Stored data:
[Start of Attachment]

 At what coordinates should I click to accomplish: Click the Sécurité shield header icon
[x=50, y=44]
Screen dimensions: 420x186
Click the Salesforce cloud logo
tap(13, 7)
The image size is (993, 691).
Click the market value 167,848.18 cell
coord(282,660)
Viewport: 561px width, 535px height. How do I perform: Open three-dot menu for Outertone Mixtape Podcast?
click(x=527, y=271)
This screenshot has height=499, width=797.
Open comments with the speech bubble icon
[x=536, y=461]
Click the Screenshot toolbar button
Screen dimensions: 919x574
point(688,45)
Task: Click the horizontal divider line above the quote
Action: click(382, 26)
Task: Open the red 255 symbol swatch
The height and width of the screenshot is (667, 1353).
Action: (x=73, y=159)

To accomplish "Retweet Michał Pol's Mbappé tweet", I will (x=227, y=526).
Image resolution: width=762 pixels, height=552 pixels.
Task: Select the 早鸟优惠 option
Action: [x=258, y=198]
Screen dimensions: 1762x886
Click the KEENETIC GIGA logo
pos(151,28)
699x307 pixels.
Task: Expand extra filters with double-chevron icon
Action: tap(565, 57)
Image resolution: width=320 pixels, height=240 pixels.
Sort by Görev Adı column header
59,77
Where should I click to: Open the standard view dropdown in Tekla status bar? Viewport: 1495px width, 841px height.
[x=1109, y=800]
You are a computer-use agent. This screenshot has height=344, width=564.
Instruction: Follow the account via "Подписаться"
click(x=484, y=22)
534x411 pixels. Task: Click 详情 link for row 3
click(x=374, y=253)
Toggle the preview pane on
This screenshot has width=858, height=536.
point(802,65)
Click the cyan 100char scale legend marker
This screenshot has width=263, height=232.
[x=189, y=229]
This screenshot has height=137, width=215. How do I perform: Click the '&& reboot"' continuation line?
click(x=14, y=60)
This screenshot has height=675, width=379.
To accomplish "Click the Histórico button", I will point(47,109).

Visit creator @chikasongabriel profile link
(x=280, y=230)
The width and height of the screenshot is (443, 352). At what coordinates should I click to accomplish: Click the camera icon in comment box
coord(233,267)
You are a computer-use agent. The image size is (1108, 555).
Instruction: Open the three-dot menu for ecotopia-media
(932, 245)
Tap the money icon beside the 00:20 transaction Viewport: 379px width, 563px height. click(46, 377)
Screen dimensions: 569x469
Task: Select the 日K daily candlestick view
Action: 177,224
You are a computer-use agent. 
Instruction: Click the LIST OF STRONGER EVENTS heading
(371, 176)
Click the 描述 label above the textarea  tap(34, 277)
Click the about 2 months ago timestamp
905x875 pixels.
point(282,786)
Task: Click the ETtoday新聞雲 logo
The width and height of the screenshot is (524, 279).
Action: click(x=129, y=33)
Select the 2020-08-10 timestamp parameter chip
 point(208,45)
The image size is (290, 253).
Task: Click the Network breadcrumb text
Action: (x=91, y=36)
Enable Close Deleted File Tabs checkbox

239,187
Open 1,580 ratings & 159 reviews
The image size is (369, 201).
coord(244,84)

[End of Attachment]

- PROMPT -
Counting the line that contains "Enable Close Deleted File Tabs checkbox" as the first, copy exactly every line through the end of the records, and nothing else.

- RESPONSE AREA -
Enable Close Deleted File Tabs checkbox

239,187
Open 1,580 ratings & 159 reviews
The image size is (369, 201).
coord(244,84)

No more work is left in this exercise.